Segundo o dirigente, “esta Casa já teve grandes lideranças, e em momentos difíceis da vida do País sempre teve responsabilidade e apontou caminhos de bom senso”. O caminho neste momento, acrescentou, “é retirar essas reformas e discutir de forma democrática com quem pode decidir sobre ela, que são os trabalhadores e os empresários, numa mesa de negociação legítima”. Sérgio afirmou que pesquisas divulgadas pelos jornais mostram ampla rejeição ao tema, e o Congresso não pode tentar impor sua aprovação.

O secretário-geral da CUT avalia que a reforma, em vez da apregoada segurança jurídica, acirrará o conflito. Ele criticou itens como a dispensa da presença sindical nas comissões de empregados.
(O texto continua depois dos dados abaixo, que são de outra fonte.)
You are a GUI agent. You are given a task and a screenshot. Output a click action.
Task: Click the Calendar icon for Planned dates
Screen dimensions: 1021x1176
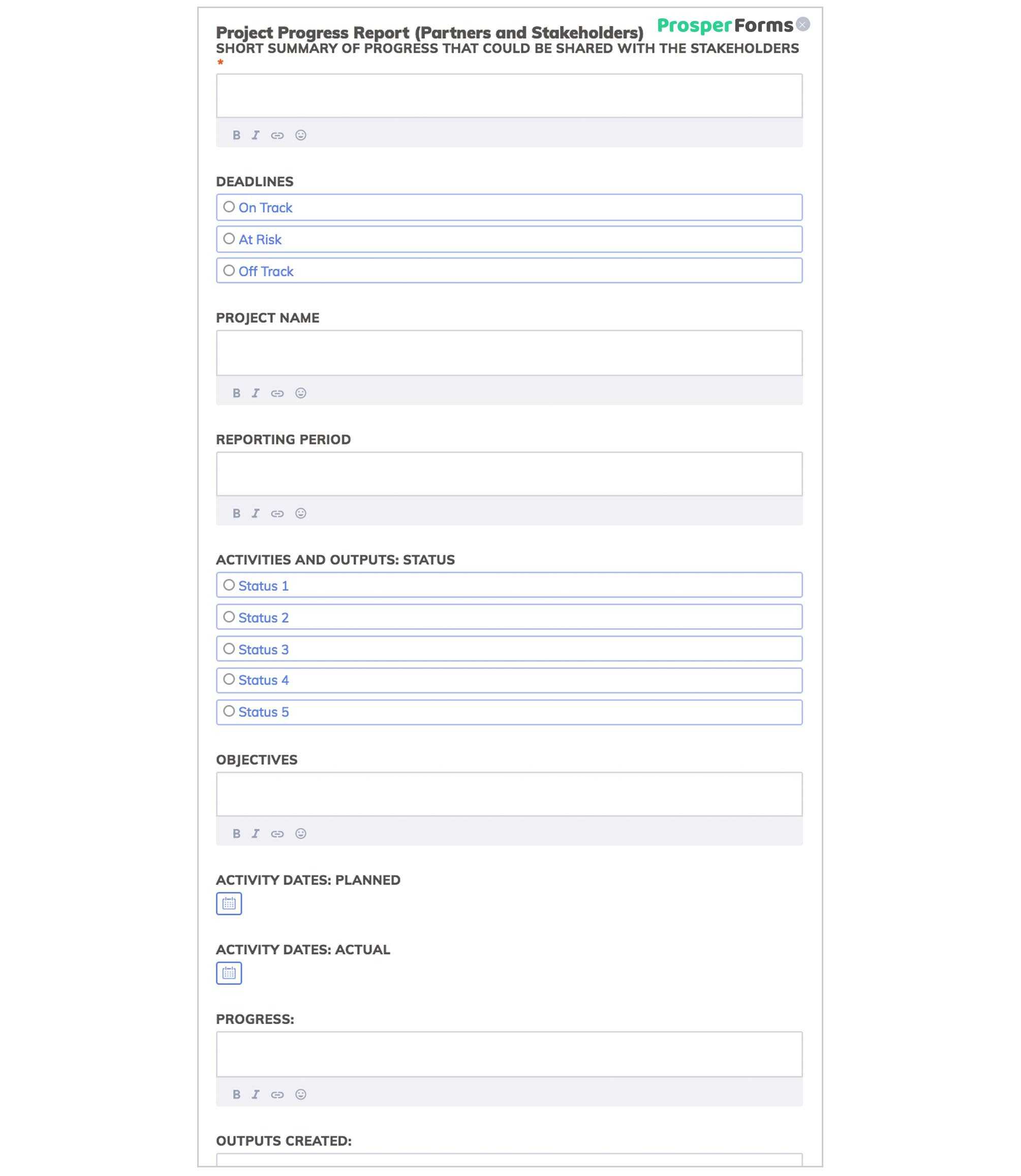[x=229, y=903]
Segundo ele, o projeto acabará com empregos fixos e impulsionará os “bicos”, comprometendo a estabilidade das famílias e o consumo. “Queremos emprego de qualidade, não um emprego qualquer. Qual trabalhador com contrato em tempo parcial, intermitente ou terceirizado pode ter a tranquilidade de comprar uma geladeira, um automóvel em 30 prestações? Qual vai ter a tranquilidade de entrar em um financiamento da casa própria? Não vai fazer. É uma reforma recessiva”, afirmou Sérgio Nobre.

Ele também comentou a proposta de eliminação da contribuição sindical. Lembrou que a CUT sempre foi contrária ao imposto, defendendo a substituição da taxa por um contribuição negocial, aprovada em assembleia.

Para o presidente da CSB, Antonio Neto,  o PLC 38 – aprovado na Câmara como PL 6.787 – traz “o sonho da elite brasileira, do patronato, que é o acordado sobre o legislado”. Ele criticou, entre outros itens, a proposta de pôr fim ao chamado princípio da ultratividade, que mantém a validade dos acordos coletivos enquanto o texto não é renovado. “Por que brigamos tanto para ter ultratividade nas convenções coletivas? Para eu fazer um dissídio coletivo, preciso do acordo do patrão. (E quando estou) querendo negociar e o patrão que não quer sequer abrir um processo de negociação? Tem funcionário público que faz greve de três meses para abrir negociação.”

Segundo Neto, o setor empresarial “banca uma proposta de retrocesso nos direitos trabalhistas e sociais, chancelada na Câmara com uma rapidez jamais vista na história”. Ele afirmou que está em curso um processo de “devastação do Direito do Trabalho”.